Untuk mengetahui mutu seseorang mudah saja, ujilah dengan es
tebu. Dari seorang yang sempat diakui sebagai manusia terkaya se-Asia Tenggara,
bisa kelabakan soal es tebu yang belum dibayar. Beberapa menit sebelumnya dia
adalah BOSS BESAR yang menawarkan makan pada semua orang, untuk kemudian jadi
pesakitan karena hal remeh saja, es tebu ternyata belum dibayar. Dari orang
yang gagah perkasa dan dikagumi karena kaya, langsung jadi bulan-bulanan di dunia maya. Reputasi sebagai
orang kaya pastilah tercoreng karenanya. Beruntunglah dia banyak punya 'kacung'
yang selalu pasang badan untuknya.
“Itu cuma soal kecil. Tak perlulah dibesar-besarkan”, kurang
lebih begitulah pembelaan dari anak buahnya.
Mestinya mereka sadar, bahwa urusan rakyat memang yang
kecil-kecil saja. Proyek besar atau mengurus negara adalah urusan mereka. Jadi
soal es tebu itu bagi mestinya memang cuma soal remeh belaka. Buktinya, tak
sampai dalam hitungan hari utang es tebu itu pun bisa dilunasinya. “Bahkan
sampai dibayar lebih”, katanya.
“Cuma salah paham. Malah kami jadi terhibur. Insiden ini
jadi bahan candaan di-antara kami”, kata anak buahnya yang lain.
Tapi ini bukan soal bahwa es tebu itu telah dibayar atau
belum. Tak dibayar pun saya rasa takkan membuat si penjualnya sampai bangkrut. Kalau
pun bangkrut misalnya, toh dia bisa bangkrut dengan bangga dan kepala tegak.
“Saya bangkrut karena ditipu bisnis oleh orang paling kaya
se-Asia Tenggara”, begitulah kurang lebih katanya nanti pada semua orang.

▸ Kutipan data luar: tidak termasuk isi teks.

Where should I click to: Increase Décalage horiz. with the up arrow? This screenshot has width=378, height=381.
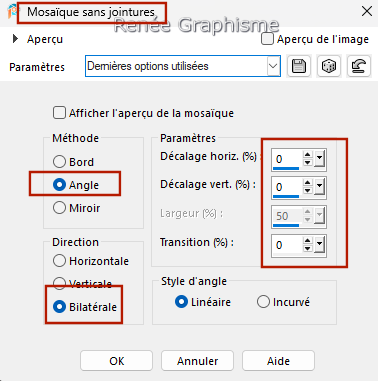coord(307,155)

Tapi ini soal melecehkan orang lain. Menganggap remeh
kelakuan sendiri yang memberi kesulitan terhadap orang lain. Ini sungguh
mengkhawatirkan. Si penjual es tebu itu pasti serius bicara soal haknya. Dan
mereka menganggapnya sebagai lelucon belaka. Tak ada seorangpun yang punya niat
untuk membayar apa yang telah dimakannya. Saat seseorang tak lagi acuh terhadap
kewajibannya, inilah biangnya korupsi. Parahnya lagi, itu mereka lakukan justru
saat sedang saling unjuk diri menghadapi PEMILU mendatang. Hampir semua dari
mereka itulah nanti yang bakal jadi wakil kita di DPR/D nanti, sebab mereka
semua adalah anggota dari sebuah partai besar yang paling sering memenangi
Pemilu di Negara kita.
“Saya tak makan es tebu”, kali ini Boss Besar sendiri yang
membela diri.
Nah, Bapak yang inilah pemimpin mereka, dan mungkin juga
akan jadi pemimpin Indonesia
nanti (mudah2an jangan deh, aamiiin….!). Sungguh satu prototype pemimpin
gadungan yang ternyata banyak sekali di Indonesia . Ehh, tak sekadar banyak,
bahkan Presiden kita sendiri pun lempar tanggungjawab soal macet ke anak
buahnya, hahaha…!
Anak buah adalah tanggungjawab pemimpin. Aneh, kenapa justru
saya yang berkata begitu. Mestinya para pemimpin itu sudah paham hukum
tersebut. Bagaimana mungkin bertanggungjawab terhadap seluruh rakyat, jika soal
seorang pedagang es tebu saja gagal diurusnya. Dan ini tidak melulu soal
tanggungjawab.
Mestinya Si Boss langsung yang turun tangan membereskan
kekacauan itu. Bayar, kemudian secara sportif meminta maaf. Ceritanya pasti
sungguh berbeda jika scenario tersebut yang dimainkannya. Publik akan simpati
dan itu akan jadi kampanye murah bernilai tinggi baginya. Celakanya, si Boss
malah memilih kabur dari tanggungjawab dan memang begitulah kebiasaannya. Perusahaannya
meneggelamkan 3 kecamatan di Pulau Jawa, dan pemerintahlah yang disuruh
bertanggungjawab. Sungguh maneuver yang pintar, dan memang begitulah
kebiasaannya. Dia yang begitu tegas kesalahannya, si penjual tebu lah yang minta
maaf akhirnya. Setelah es tebunya dibayar tentunya.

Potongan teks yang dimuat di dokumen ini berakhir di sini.